* TASK SET *
1. In the article on Kentucky's Senate race, translate this sentence into Spanish: "Kentucky’s US Senate race between Senate minority leader Mitch McConnell and Democrat Alison Lundergan Grimes has not turned into one of these races, and looks unlikely to join those ranks any time soon."
2. From the article on Kentucky's Senate race, extract the stretch from "There are some" through "hear their concerns.".

* TEXT *
-- Opening Marker --

Dispatches from the Kentucky circus. Contact at jsonka@leoweekly.com

Kentucky’s Senate Race Is Falling Deeper Into the Coal Mine Shaft

Senate minority leader Mitch McConnell

Senate minority leader Mitch McConnell of Kentucky speaking at CPAC 2011 in Washington, DC (Creative Commons, Gage Skidmore)

There are some political races in America—though admittedly not many—that are classic examples of a healthy democracy in action. Races where candidates engage in intelligent and thorough policy debates, commonly field probing questions from reporters and answer with great detail, and have face-to-face conversations with voters to hear their concerns.

Kentucky’s US Senate race between Senate minority leader Mitch McConnell and Democrat Alison Lundergan Grimes has not turned into one of these races, and looks unlikely to join those ranks any time soon.

Though the two candidates have traded barbs since Grimes entered the race last July, they kicked into high gear after McConnell disposed of Tea Party challenger Matt Bevin in the May 20 primary. Or perhaps I should say low gear, considering the absurdity of a campaign that has largely consisted of trolling via press releases and tweets, infrequent and highly scripted public events, dodging reporters’ questions (when not trying to arrest them), and negative attack ads from outside groups—the total of which from all parties is estimated could reach $100 million in little ol’ Kentucky.

-- Closing Marker --

* SUPPLIED INFORMATION *
-- Opening Marker --

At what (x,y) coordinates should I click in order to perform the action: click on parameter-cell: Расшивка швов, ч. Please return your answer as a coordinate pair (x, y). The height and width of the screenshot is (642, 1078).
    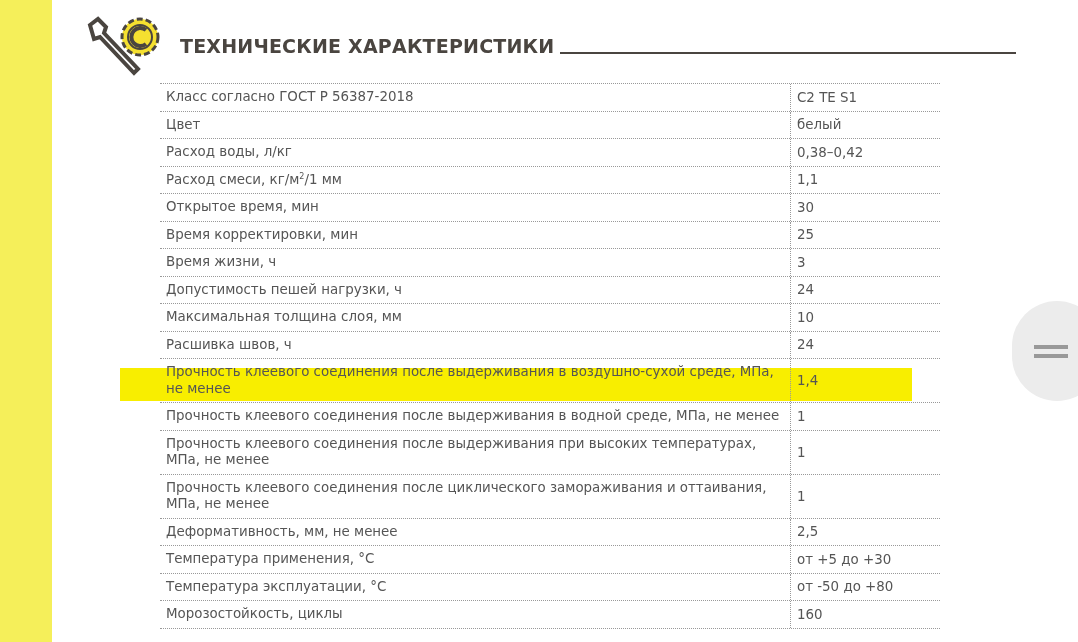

-- Closing Marker --

* TASK-BY-TASK RESULTS *
1. La contienda por el Senado de EE. UU. en Kentucky entre el líder de la minoría del Senado, Mitch McConnell, y la demócrata Alison Lundergan Grimes no se ha convertido en una de esas contiendas, y parece poco probable que se sume a esas filas en un futuro próximo.

2.
There are some political races in America—though admittedly not many—that are classic examples of a healthy democracy in action. Races where candidates engage in intelligent and thorough policy debates, commonly field probing questions from reporters and answer with great detail, and have face-to-face conversations with voters to hear their concerns.